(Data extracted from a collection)
· · · ·

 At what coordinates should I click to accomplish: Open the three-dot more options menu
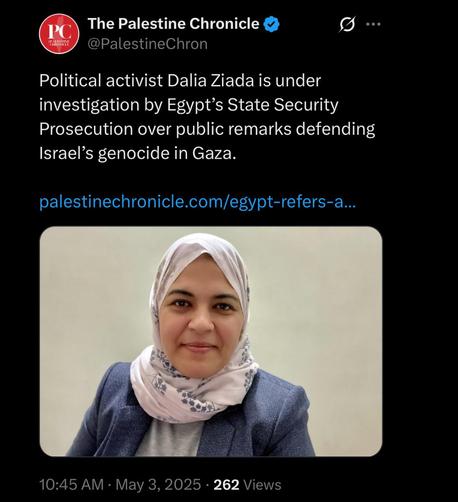pos(373,24)
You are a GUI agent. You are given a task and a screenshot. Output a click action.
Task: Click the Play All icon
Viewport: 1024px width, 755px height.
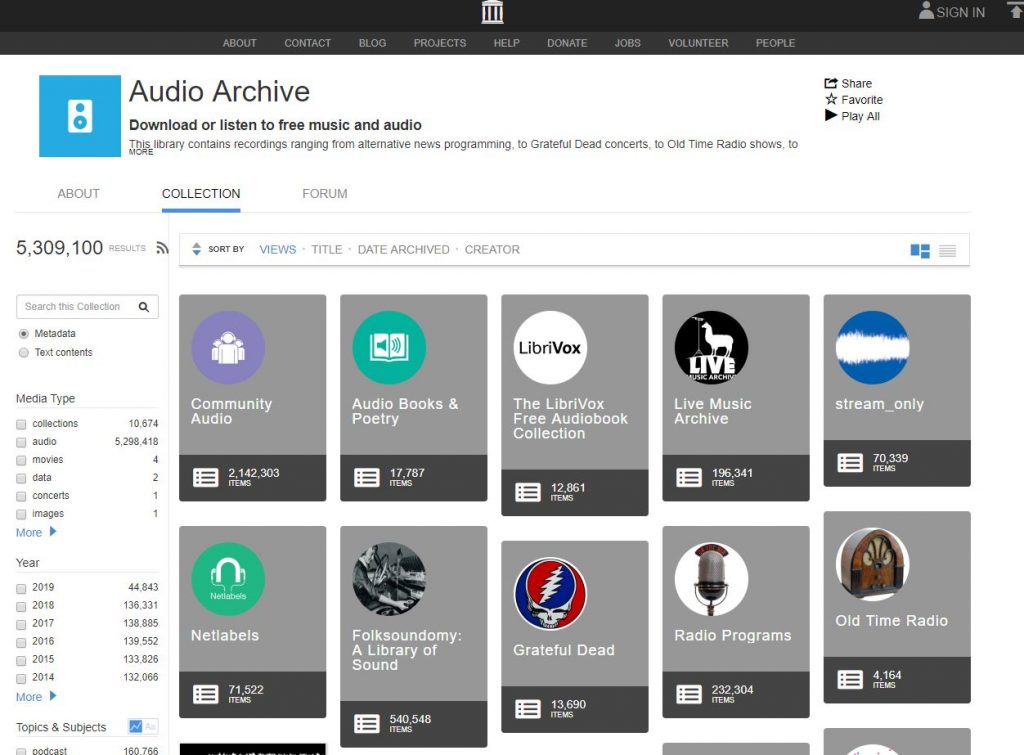pos(831,116)
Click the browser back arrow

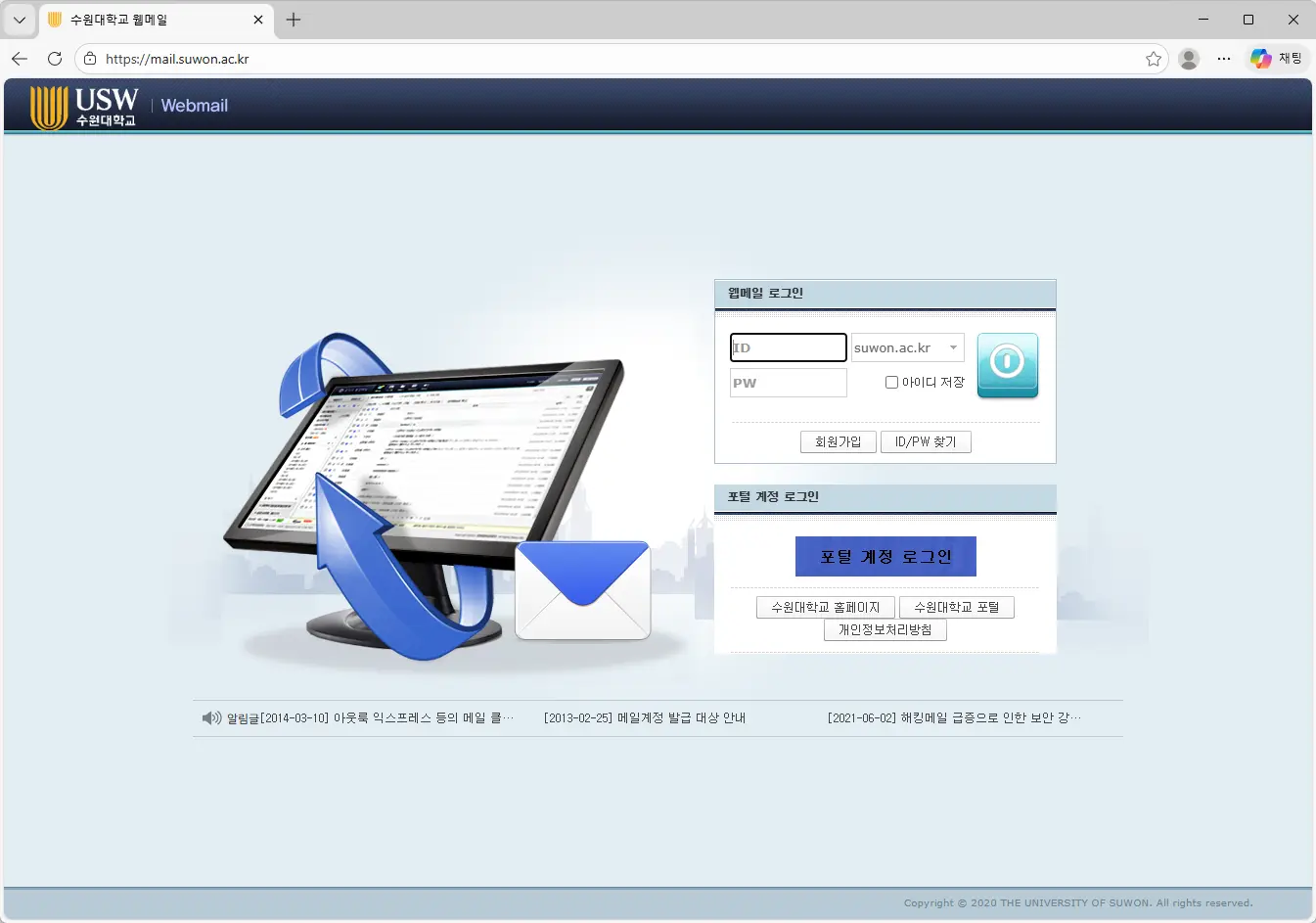[20, 59]
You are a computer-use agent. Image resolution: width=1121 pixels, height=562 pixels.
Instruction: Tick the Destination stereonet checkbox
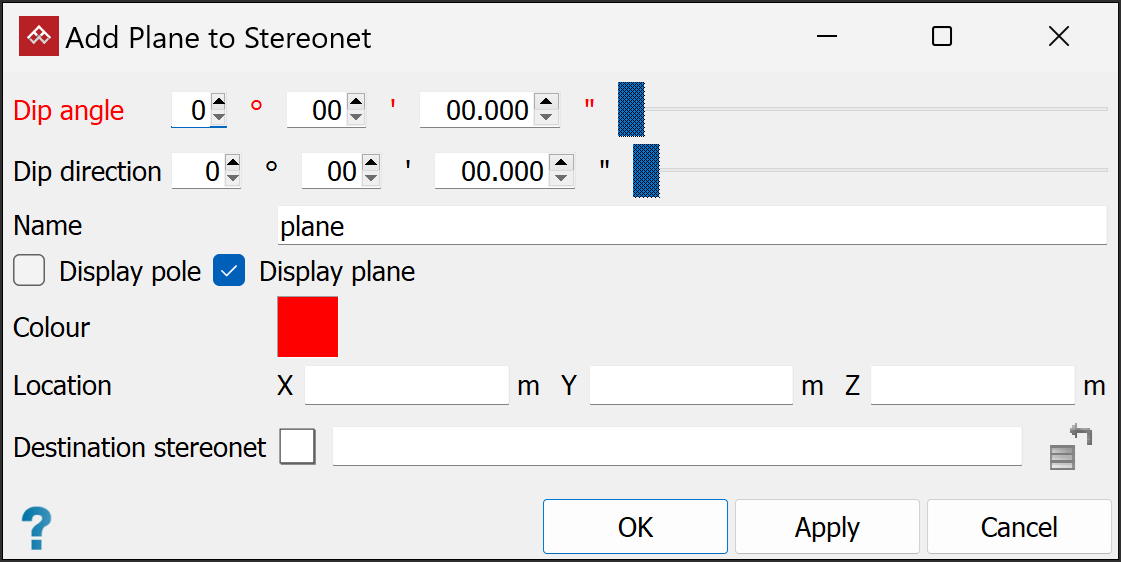(297, 447)
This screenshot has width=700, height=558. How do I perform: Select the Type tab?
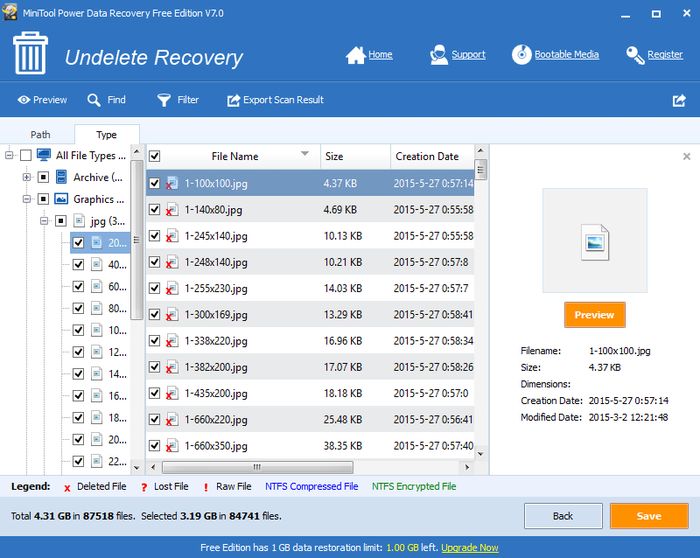(106, 135)
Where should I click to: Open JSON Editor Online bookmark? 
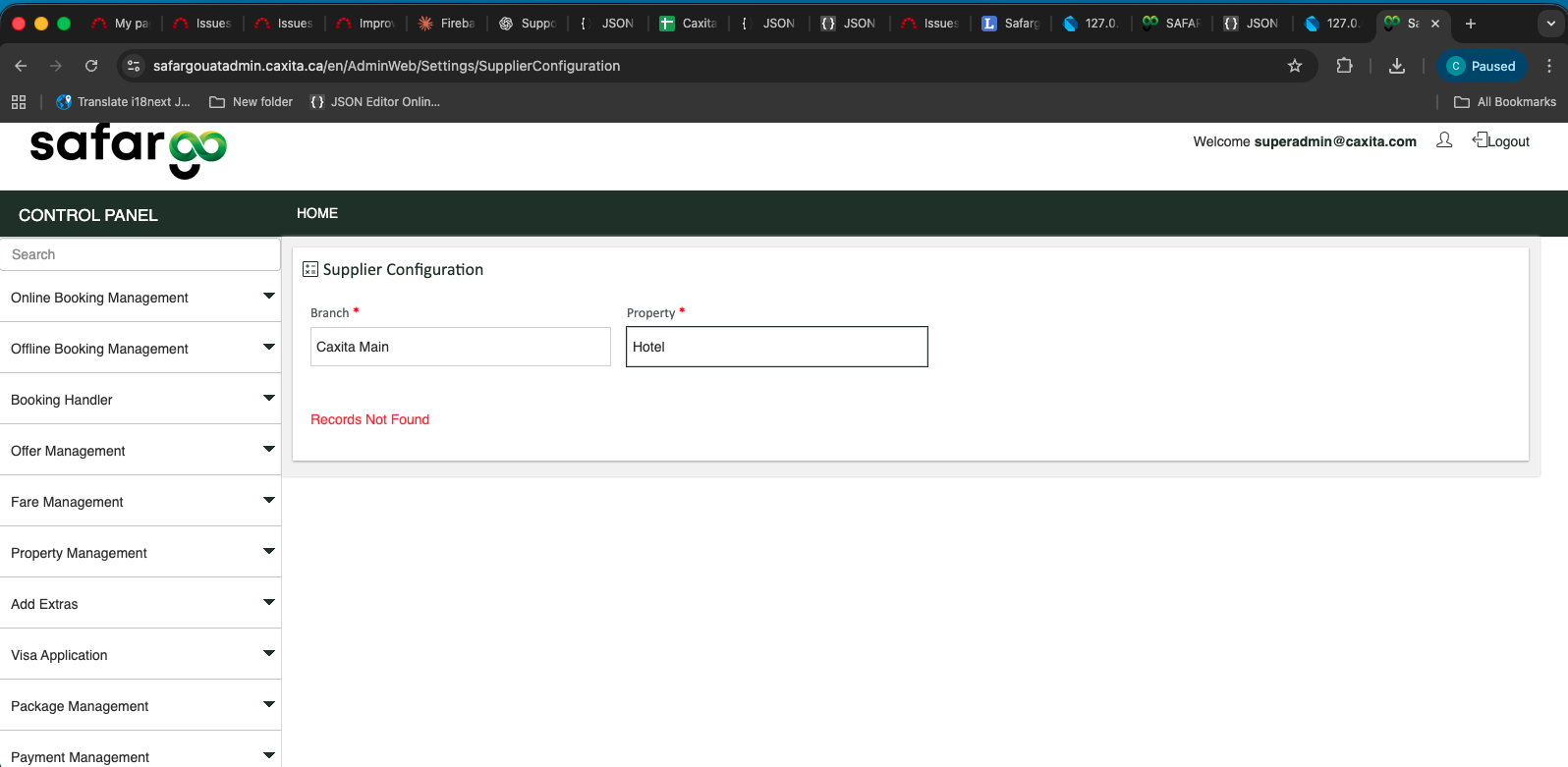tap(374, 102)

· · · ·

=== Task goal ===
From the line containing "This screenshot has" to the final line above, both included, transcribe every line exactly and leave all pictures out.

=== Solution for this task ===
This screenshot has width=700, height=558. How do I perform: Select the Type tab?
(106, 135)
Where should I click to: Open JSON Editor Online bookmark? 
tap(374, 102)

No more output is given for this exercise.